Pre-marketing deals shift power in real estate by controlling early access to homes
SS
Sage Sinclair
Zillow · Apr 10, 2026
Source: The Digital Ledger Data Terminal
The listing agent whose property initiated the buyer relationship receives 10% of the buyer agent’s commission under Zillow Preview.
That shift — a slice of the buyer agent’s commission flowing back to the listing agent who sparked initial interest — is a structural change in how real estate compensation works, made possible by Zillow’s new Preview program. Unlike traditional models where lead referrals are one-way and uncompensated, this arrangement rewards the listing side for generating early demand, even when the eventual buyer is represented by a different agent.
Zillow Preview launched in mid-March with 58 brokerages in exclusive partnerships, including Keller Williams, RE/MAX, and SERHANT. These firms agreed to withhold their coming soon listings from other portals. Listings appear only with seller consent and must follow local MLS rules — meaning if an MLS restricts pre-MLS advertising to 24 hours, that’s the maximum preview window allowed.
When a listing transitions from Preview to active status, its engagement data — saves, views, tour requests — carries over. So does the days-on-market count. The listing retains continuity, making it appear as though it had been on the market longer than it has in the traditional sense.
Consumers can contact the listing agent directly or schedule a tour. If they choose the latter, they’re connected to a Zillow partner agent. Should that agent close the sale, Zillow takes only 25% of the buyer agent’s commission instead of its standard 35%. The remaining 10% goes to the original listing agent — the one whose property drew the buyer in.
That reallocation is not charity. It’s an incentive engineered to pull brokerages into Zillow’s ecosystem. By compensating the listing agent for demand generation, Zillow turns early access into a revenue opportunity — one that only exists because many MLSs don’t syndicate coming soon listings through IDX feeds.
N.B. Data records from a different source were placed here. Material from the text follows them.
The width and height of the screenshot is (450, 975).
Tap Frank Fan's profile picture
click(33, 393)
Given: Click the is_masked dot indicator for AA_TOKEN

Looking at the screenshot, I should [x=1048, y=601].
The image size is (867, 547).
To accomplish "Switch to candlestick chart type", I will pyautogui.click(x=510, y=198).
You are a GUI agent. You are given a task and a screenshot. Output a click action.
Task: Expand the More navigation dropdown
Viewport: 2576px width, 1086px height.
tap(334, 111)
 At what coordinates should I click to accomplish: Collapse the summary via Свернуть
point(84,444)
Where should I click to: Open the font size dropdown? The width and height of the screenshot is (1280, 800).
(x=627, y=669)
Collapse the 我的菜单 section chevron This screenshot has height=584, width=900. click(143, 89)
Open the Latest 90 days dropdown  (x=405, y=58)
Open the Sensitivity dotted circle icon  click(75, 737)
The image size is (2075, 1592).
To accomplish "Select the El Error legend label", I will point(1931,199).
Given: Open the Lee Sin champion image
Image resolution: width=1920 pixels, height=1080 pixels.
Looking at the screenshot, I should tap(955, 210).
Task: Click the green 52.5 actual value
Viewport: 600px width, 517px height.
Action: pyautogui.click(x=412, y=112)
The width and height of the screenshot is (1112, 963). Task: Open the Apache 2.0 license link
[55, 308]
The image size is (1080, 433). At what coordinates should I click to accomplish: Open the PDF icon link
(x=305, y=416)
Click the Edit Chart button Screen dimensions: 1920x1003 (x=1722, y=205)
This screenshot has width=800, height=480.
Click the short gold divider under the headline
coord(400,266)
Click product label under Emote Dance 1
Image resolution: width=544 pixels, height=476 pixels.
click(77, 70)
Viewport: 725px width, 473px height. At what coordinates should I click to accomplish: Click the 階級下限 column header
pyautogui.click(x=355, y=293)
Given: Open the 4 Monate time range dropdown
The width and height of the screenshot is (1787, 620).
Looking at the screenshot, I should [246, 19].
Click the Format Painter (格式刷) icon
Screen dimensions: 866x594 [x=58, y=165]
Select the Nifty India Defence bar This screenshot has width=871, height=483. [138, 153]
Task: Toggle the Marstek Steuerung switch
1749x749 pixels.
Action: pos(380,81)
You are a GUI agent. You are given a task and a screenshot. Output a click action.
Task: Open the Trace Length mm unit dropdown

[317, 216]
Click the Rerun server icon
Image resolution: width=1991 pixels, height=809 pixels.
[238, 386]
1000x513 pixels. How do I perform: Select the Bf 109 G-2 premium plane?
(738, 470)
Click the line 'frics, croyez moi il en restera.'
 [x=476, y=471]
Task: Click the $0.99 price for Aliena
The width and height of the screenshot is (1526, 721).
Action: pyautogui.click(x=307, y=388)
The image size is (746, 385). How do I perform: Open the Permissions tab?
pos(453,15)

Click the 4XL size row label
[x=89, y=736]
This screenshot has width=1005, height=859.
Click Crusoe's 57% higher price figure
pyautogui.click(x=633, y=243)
Compass took a different path. Its late-February deal with Rocket-Redfin gives Compass listings prime placement on Redfin with no days on market or price history displayed. Leads go first to the listing agent, then to Compass’s internal network if unclaimed. There’s no time limit on how long a listing can stay in pre-marketing, as long as the seller agrees.
And there’s a mortgage hook: homes listed by Compass and closed through Rocket-Redfin qualify for up to $6,000 in closing cost savings via Rocket’s preferred pricing bundle. That ties agent behavior to lender preference — another closed loop.
eXp Realty, the largest brokerage by transaction volume, opted for non-exclusive deals. Starting April 15, its coming soon listings will appear on Realtor.com, Homes.com, and ComeHome.com — Google’s real estate partner in select markets. Any portal can join, on equal terms, provided sellers consent and MLS rules allow.
Leo Pareja, eXp’s CEO, said these arrangements exist only because most MLSs don’t include coming soon listings in their syndicated feeds. “If all the MLSs would just include the coming soon status listings in their IDX feeds and syndicate it to all the portals, then this would be a non-issue,” Pareja said. “None of us would have to figure out how to do it ourselves.”
Until that changes, brokerages and portals will keep building private pipelines to control when and how buyers see homes — and who profits from first contact.